Erste Budgetzuweisung durch das DFJW

Eine offizielle Förderzusage können wir Ihnen erst dann erteilen, wenn feststeht, ob für das Projekt ausreichend Mittel zur Verfügung stehen. Frühestmöglicher Zeitpunkt wäre Ende Februar oder im März, wenn die Budgetzuweisung an die Zentralstellen durch das DFJW erfolgt ist und Sie Ihren Antrag dann schon gestellt haben. Erfahrungsgemäß liegt die Zuweisung zunächst immer deutlich unter dem von uns gemeldeten Bedarf. Da das DFJW seine Mittel nach Programmtiteln und den dafür zuständigen Referaten aufgeschlüsselt verteilt, kann es diesbezüglich zu Unterschieden bei der Berücksichtigung unseres Bedarfes kommen.

Anpassung des Budgets

Im Mai oder Anfang Juni erfolgt dann eine weitere Bedarfsabfrage durch das DFJW. Daraufhin erhalten wir meist noch einen Nachschlag beim Budget aus Rücklaufmitteln. Wo sich zu diesem Zeitpunkt ein Minderbedarf abzeichnet, sind wir unsererseits verpflichtet, diesen anzuzeigen und Mittel an das DFJW zurückzugeben. Deshalb sollten Sie uns rechtzeitig informieren, falls eine geplante Maßnahme nicht durchgeführt werden kann oder sich geringerer Bedarf abzeichnet. Nach der Anpassung des Budgets sind wir in der Lage, weitere Förderzusagen zu erteilen. Es kann im Einzelfall durchaus passieren, dass die Förderzusage erst nach Beendigung einer Maßnahme erfolgt. Leider ist auch nicht ganz auszuschließen, dass Maßnahmen, die nicht vorangemeldet waren und erst zu einem späten Zeitpunkt im Verlauf des Jahres beantragt wurden, nicht gefördert werden können, wenn die Mittel hierfür nicht ausreichen.
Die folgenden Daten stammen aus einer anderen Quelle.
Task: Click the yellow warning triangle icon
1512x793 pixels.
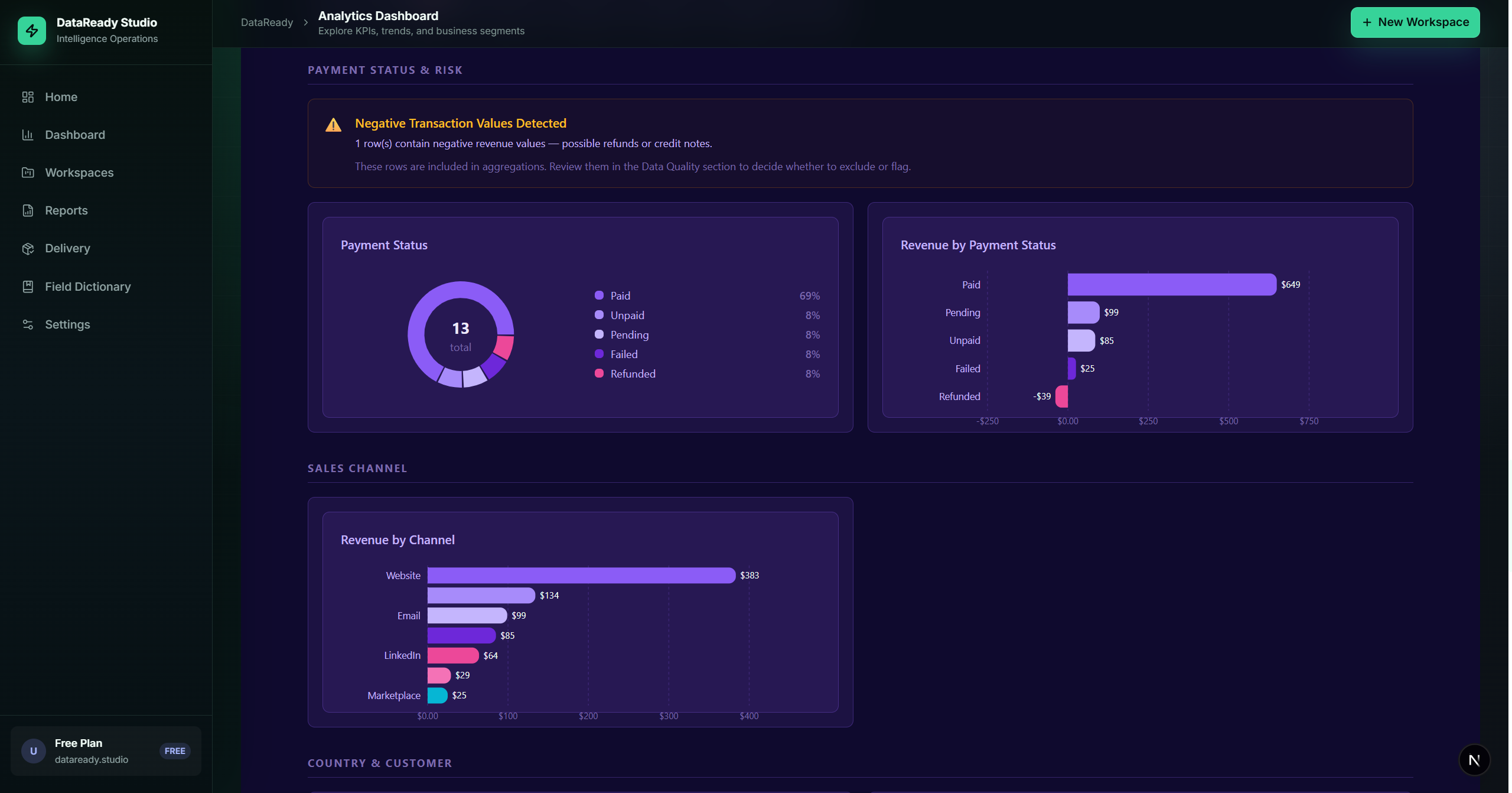Action: point(333,125)
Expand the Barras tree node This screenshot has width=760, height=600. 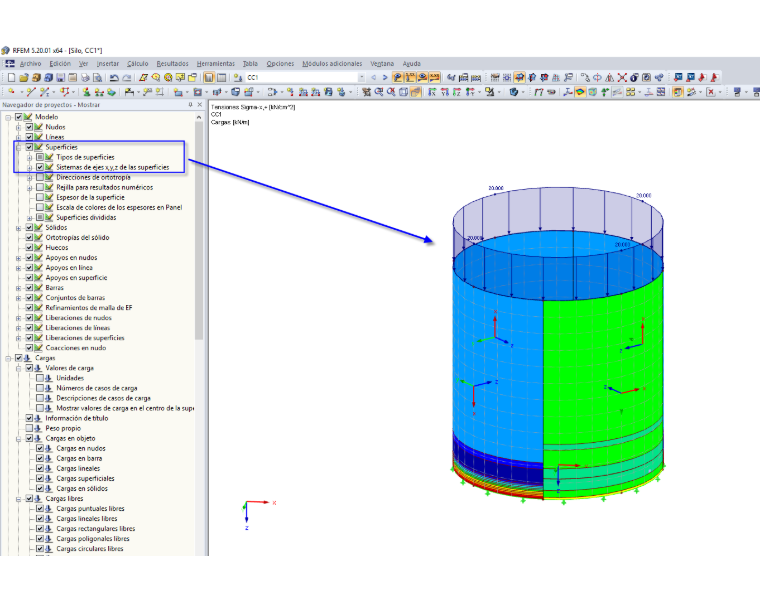pyautogui.click(x=18, y=288)
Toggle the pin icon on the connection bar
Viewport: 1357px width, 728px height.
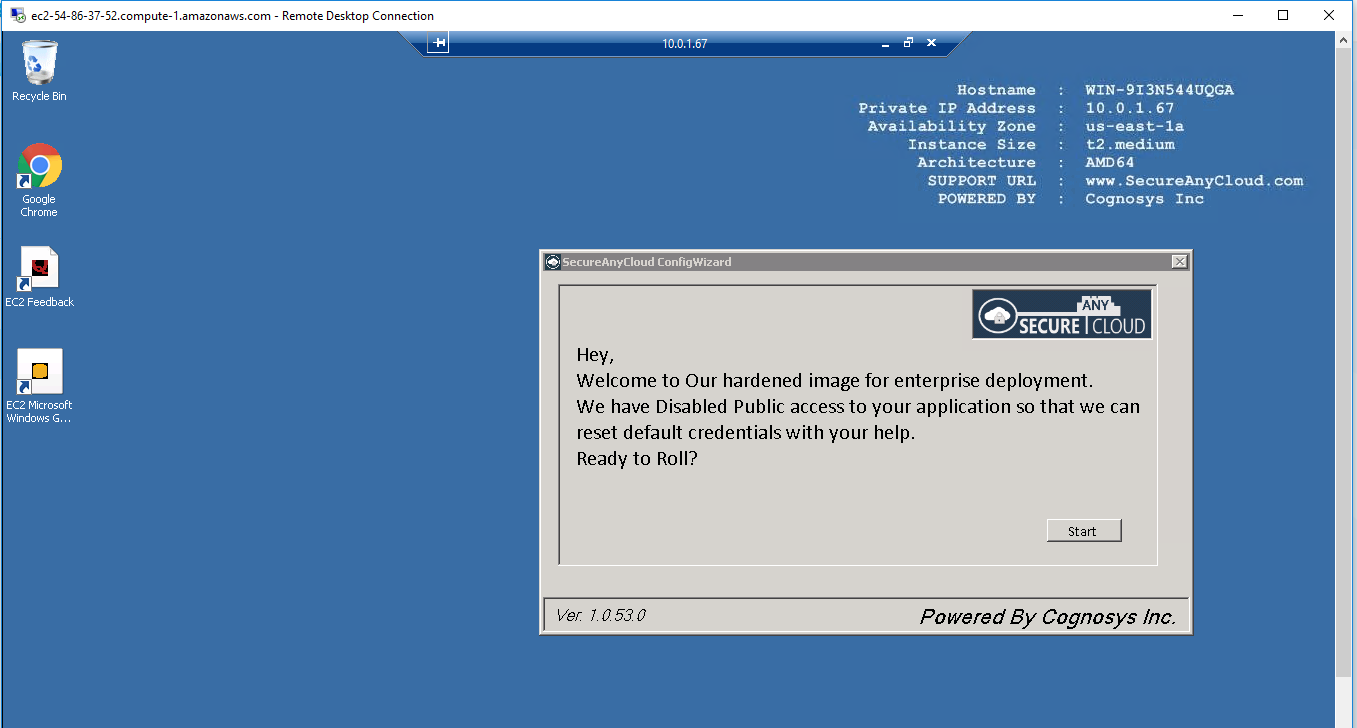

Unser Ziel als Zentralstelle bleibt es allerdings, im Zusammenwirken mit dem DFJW die Förderung für alle beantragten Maßnahmen zu erreichen

Abschlagszahlungen

Das DFJW zahlt der Zentralstelle Abschläge von 60 Prozent auf die zu erwartende Förderung einzelner Maßnahmen. Diese Zahlung leiten wir an die Träger weiter. Abschlagszahlungen erfolgen in der Regel vor Maßnahmebeginn, sofern die Förderung bereits zugesichert werden kann. In der schriftlichen Zusage wird auch die Höhe der Abschlagszahlung angekündigt Bei geringfügiger Förderhöhe (weniger als € 1.000) oder bei Maßnahmen, die erst nach Beginn eine Zusage erhalten, wird kein Abschlag gezahlt.

Abschluss der Maßnahme

Der Verwendungsnachweis wird von uns geprüft und dann an das DFJW weitergeleitet. Nachfragen zu unklaren Punkten sind natürlich auch da möglich. Wenn das DFJW seinerseits die Prüfung abgeschlossen hat, erhalten wir eine endgültige Bewilligung zu der abgerechneten Maßnahme. Auf dieser Grundlage bekommt der Träger von uns die Endabrechnung. Außerdem wird der noch ausstehende Restbetrag an Fördermitteln überwiesen. Damit wäre die Maßnahme abgeschlossen. Alle förderrelevanten Unterlagen (Belege, Quittungen etc.) sind beim Träger sechs Jahre lang aufzubewahren und für den Fall einer Prüfung durch DFJW, Bundesrechnungshof oder aej bereitzuhalten.